## SUPPLIED DATA
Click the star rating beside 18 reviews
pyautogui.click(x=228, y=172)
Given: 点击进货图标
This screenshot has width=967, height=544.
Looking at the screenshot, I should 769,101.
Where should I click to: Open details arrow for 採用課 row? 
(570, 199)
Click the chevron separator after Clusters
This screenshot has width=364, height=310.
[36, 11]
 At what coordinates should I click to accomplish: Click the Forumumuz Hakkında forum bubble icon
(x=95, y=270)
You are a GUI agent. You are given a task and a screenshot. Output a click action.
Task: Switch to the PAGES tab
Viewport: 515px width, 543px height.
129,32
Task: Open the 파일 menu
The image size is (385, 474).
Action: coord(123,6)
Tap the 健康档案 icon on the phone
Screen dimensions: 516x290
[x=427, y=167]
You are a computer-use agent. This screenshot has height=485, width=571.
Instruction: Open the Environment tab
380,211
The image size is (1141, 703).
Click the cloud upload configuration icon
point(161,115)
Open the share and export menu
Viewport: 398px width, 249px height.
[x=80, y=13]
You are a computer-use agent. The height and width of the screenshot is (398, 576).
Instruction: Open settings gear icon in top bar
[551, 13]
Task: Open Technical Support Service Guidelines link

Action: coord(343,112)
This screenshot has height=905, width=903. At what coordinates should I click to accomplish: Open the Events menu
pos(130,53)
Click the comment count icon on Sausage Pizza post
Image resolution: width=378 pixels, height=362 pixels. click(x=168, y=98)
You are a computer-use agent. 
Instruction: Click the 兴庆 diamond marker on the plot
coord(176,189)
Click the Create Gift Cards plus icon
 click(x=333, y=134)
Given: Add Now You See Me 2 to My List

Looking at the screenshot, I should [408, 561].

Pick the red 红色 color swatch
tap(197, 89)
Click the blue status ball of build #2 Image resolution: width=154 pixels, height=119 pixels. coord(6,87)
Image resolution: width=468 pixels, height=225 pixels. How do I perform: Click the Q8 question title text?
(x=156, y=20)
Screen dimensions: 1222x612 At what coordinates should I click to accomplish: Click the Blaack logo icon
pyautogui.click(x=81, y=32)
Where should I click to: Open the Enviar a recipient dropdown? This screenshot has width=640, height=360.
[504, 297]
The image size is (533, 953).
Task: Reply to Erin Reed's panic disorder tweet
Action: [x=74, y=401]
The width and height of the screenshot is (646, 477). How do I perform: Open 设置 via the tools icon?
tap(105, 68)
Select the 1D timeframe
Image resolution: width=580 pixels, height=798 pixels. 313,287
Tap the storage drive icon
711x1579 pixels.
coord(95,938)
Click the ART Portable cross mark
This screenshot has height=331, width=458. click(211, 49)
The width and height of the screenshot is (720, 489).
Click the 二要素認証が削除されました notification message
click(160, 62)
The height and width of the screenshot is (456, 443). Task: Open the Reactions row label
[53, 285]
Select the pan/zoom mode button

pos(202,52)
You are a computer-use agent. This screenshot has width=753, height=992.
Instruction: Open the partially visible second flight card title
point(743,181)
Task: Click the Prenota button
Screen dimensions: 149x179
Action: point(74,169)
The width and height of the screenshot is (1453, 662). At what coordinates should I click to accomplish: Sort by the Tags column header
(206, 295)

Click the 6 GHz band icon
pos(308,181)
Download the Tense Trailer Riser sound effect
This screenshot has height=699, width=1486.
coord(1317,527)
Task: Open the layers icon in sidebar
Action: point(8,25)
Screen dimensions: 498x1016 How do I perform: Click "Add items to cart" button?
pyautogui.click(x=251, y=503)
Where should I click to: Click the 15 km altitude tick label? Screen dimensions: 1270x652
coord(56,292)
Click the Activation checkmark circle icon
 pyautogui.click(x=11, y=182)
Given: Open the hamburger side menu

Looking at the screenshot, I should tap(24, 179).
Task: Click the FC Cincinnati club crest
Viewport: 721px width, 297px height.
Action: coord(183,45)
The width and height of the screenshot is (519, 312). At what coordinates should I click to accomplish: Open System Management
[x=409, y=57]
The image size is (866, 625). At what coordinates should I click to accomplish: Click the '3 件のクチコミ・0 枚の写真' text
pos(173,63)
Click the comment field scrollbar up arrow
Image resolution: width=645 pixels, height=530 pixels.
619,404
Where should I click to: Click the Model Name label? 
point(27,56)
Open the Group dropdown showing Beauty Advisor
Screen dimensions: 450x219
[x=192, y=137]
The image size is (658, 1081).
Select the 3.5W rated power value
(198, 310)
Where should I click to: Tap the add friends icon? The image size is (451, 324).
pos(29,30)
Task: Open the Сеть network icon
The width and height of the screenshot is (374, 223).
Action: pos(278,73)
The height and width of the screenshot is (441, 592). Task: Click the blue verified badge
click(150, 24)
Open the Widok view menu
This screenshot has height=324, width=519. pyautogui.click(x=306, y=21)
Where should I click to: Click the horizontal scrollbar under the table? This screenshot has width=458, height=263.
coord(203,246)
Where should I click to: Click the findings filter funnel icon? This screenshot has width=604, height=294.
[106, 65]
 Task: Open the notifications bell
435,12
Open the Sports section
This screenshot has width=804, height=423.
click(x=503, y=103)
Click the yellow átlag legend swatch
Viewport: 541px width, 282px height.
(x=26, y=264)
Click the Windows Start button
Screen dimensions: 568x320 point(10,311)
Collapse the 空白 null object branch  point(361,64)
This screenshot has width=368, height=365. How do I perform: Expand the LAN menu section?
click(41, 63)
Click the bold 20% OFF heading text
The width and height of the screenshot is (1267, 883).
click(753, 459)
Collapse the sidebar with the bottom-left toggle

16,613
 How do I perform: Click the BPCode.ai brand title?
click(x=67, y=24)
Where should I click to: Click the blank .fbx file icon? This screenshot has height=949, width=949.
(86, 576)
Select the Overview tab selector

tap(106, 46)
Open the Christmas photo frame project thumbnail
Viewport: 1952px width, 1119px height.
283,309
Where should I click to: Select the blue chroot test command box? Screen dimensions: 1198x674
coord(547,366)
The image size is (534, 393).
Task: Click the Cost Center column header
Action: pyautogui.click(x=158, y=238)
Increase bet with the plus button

## PROBLEM
Reproduce only the lines running from the one with "Select the 3.5W rated power value" through the final line of the listing above, both ends included.

## OUTPUT FOR THIS EXERCISE
Select the 3.5W rated power value
(198, 310)
Where should I click to: Tap the add friends icon? The image size is (451, 324).
pos(29,30)
Task: Open the Сеть network icon
The width and height of the screenshot is (374, 223).
Action: pos(278,73)
The height and width of the screenshot is (441, 592). Task: Click the blue verified badge
click(150, 24)
Open the Widok view menu
This screenshot has height=324, width=519. pyautogui.click(x=306, y=21)
Where should I click to: Click the horizontal scrollbar under the table? This screenshot has width=458, height=263.
coord(203,246)
Where should I click to: Click the findings filter funnel icon? This screenshot has width=604, height=294.
[106, 65]
 Task: Open the notifications bell
435,12
Open the Sports section
This screenshot has width=804, height=423.
click(x=503, y=103)
Click the yellow átlag legend swatch
Viewport: 541px width, 282px height.
(x=26, y=264)
Click the Windows Start button
Screen dimensions: 568x320 point(10,311)
Collapse the 空白 null object branch  point(361,64)
This screenshot has width=368, height=365. How do I perform: Expand the LAN menu section?
click(41, 63)
Click the bold 20% OFF heading text
The width and height of the screenshot is (1267, 883).
click(753, 459)
Collapse the sidebar with the bottom-left toggle

16,613
 How do I perform: Click the BPCode.ai brand title?
click(x=67, y=24)
Where should I click to: Click the blank .fbx file icon? This screenshot has height=949, width=949.
(86, 576)
Select the Overview tab selector

tap(106, 46)
Open the Christmas photo frame project thumbnail
Viewport: 1952px width, 1119px height.
283,309
Where should I click to: Select the blue chroot test command box? Screen dimensions: 1198x674
coord(547,366)
The image size is (534, 393).
Task: Click the Cost Center column header
Action: pyautogui.click(x=158, y=238)
Increase bet with the plus button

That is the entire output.